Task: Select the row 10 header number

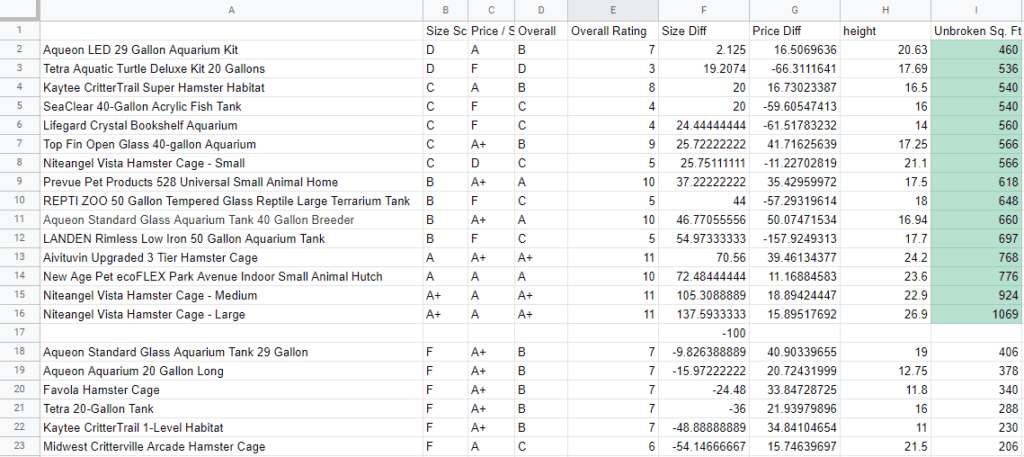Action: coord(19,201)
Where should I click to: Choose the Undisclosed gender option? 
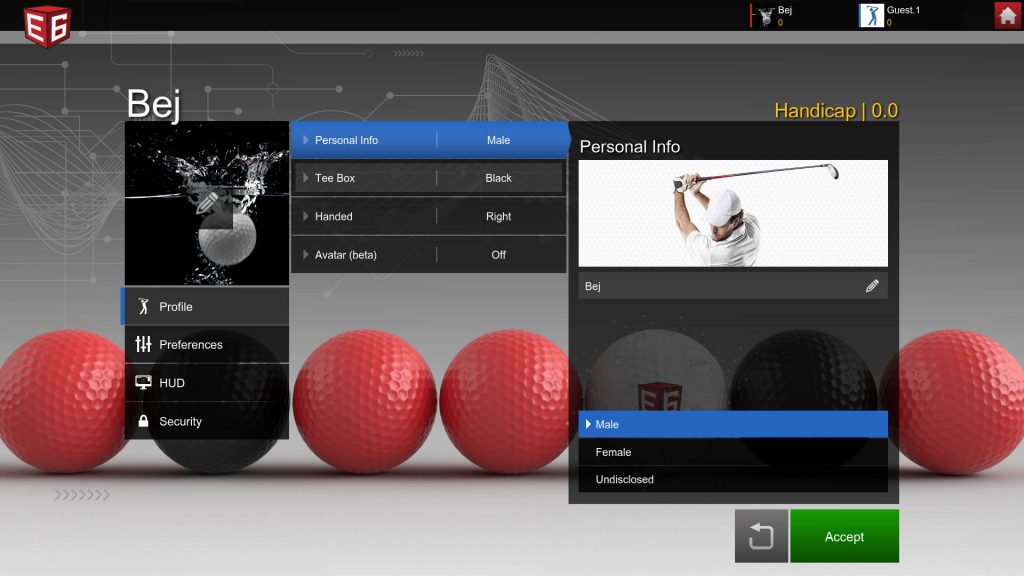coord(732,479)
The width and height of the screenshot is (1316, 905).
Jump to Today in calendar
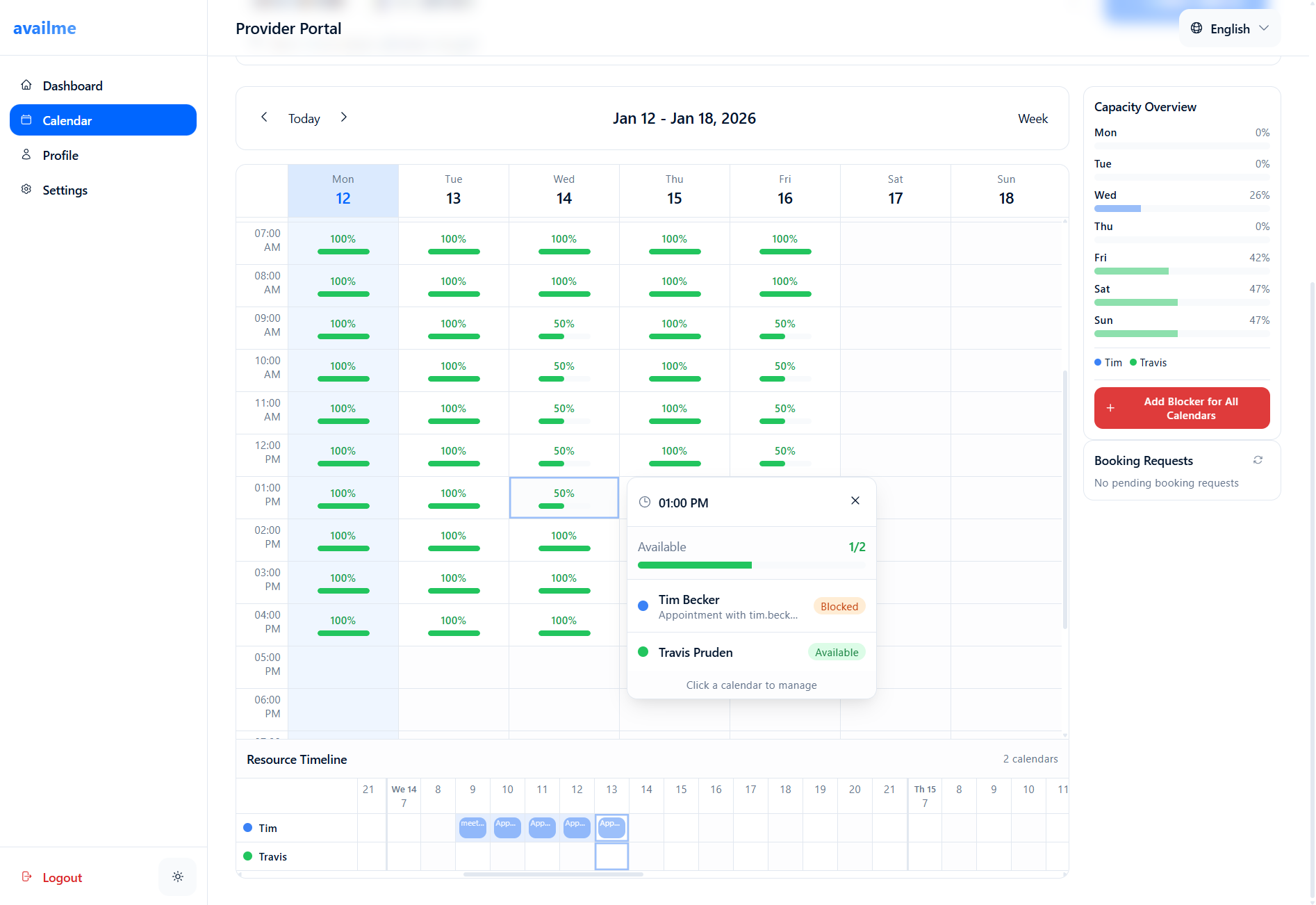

________________

With the pictures left out, copy exactly the lines from the one containing "The width and" through the final line of the records above, both included.

## SOLVED PROBLEM
The width and height of the screenshot is (1316, 905).
Jump to Today in calendar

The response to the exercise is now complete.